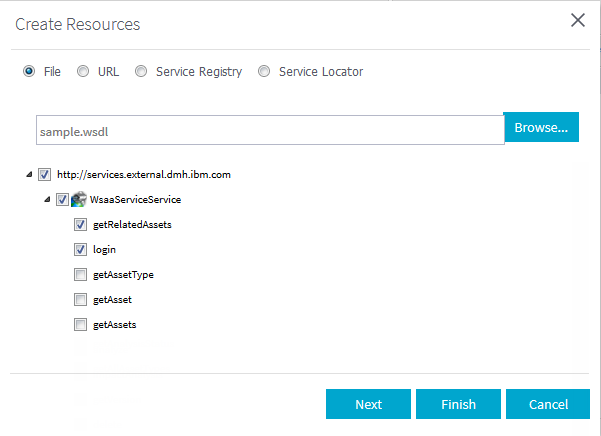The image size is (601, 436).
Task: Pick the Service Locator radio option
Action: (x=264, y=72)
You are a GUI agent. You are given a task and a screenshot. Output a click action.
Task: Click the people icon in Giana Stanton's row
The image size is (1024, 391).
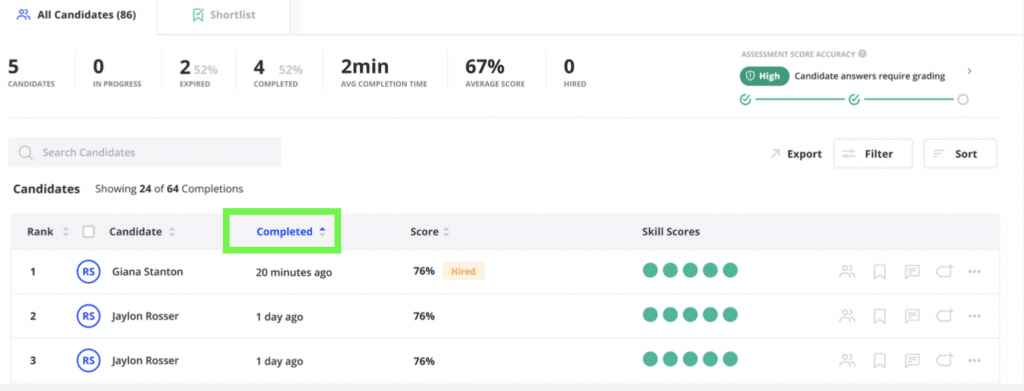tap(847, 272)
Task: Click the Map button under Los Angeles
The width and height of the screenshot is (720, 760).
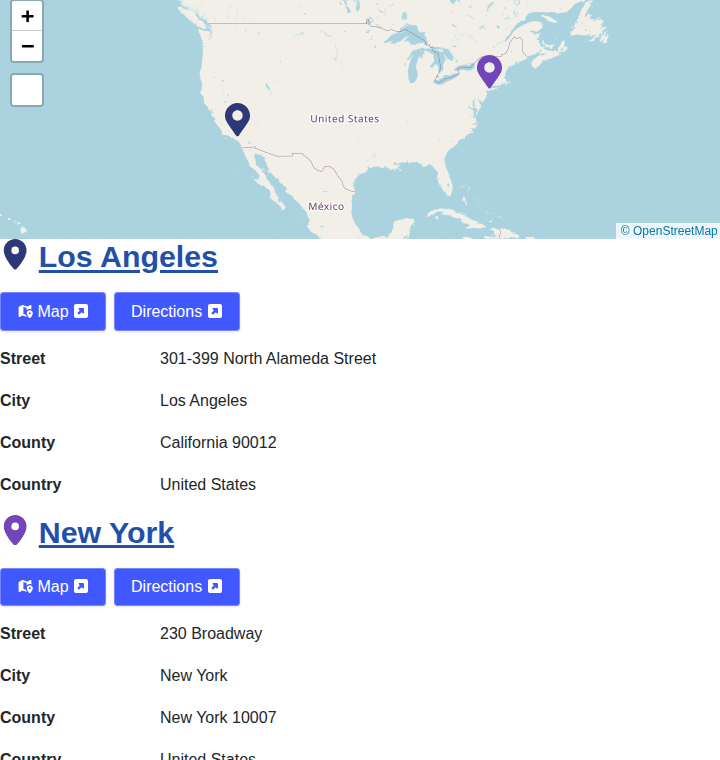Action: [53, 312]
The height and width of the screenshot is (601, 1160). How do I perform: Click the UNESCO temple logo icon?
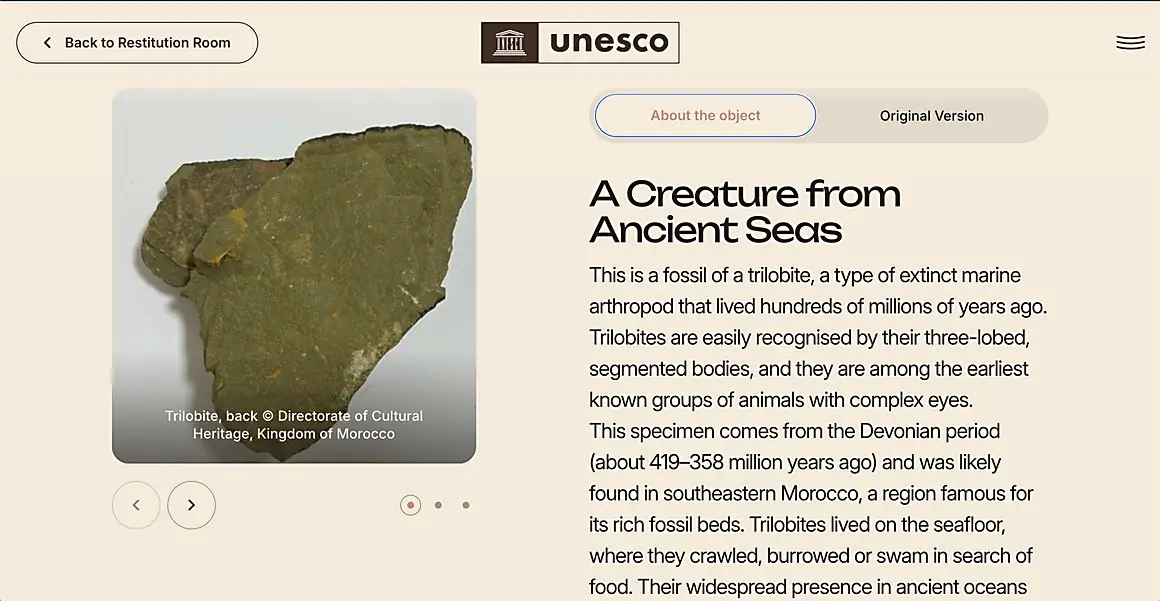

=-=-=

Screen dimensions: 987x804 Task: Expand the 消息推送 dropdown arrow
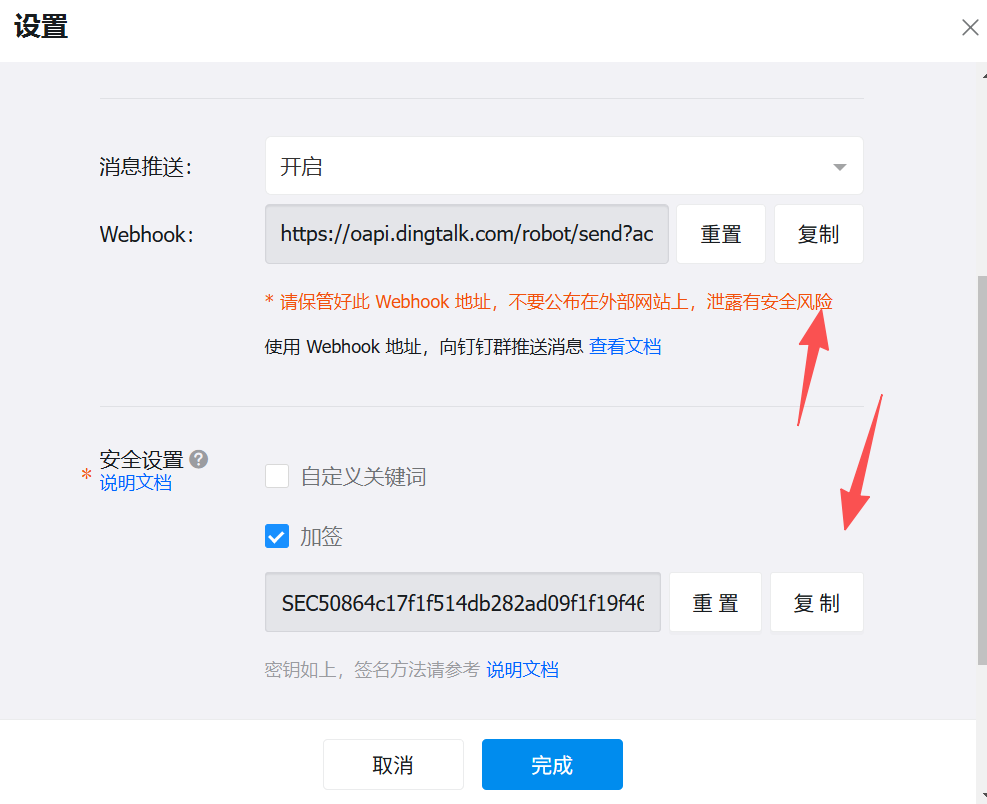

=-=-=

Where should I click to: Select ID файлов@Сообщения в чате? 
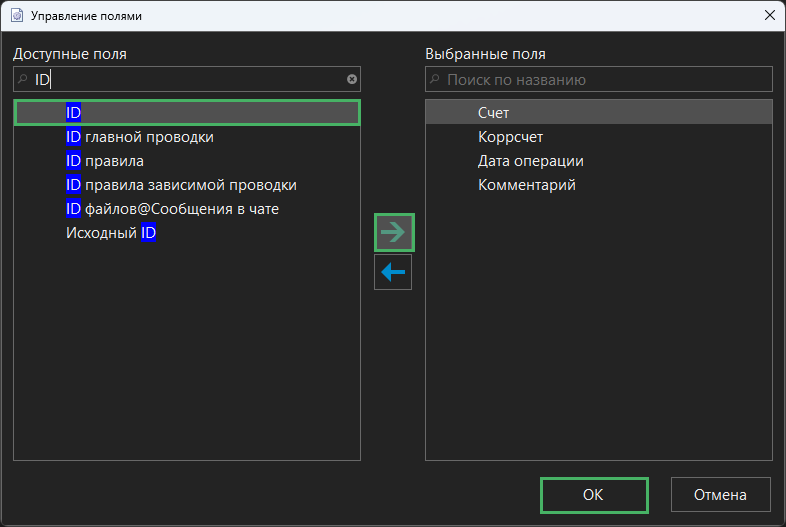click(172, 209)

=-=-=

From the records above, transcribe exactly the lines starting at the one containing "The image size is (1024, 391)." and ending at the one containing "The height and". Skip the pictures.

The image size is (1024, 391).
tap(847, 272)
Task: Click the Map button under Los Angeles
The width and height of the screenshot is (720, 760).
Action: [53, 312]
The height and width of the screenshot is (601, 1160). How do I perform: Click the UNESCO temple logo icon?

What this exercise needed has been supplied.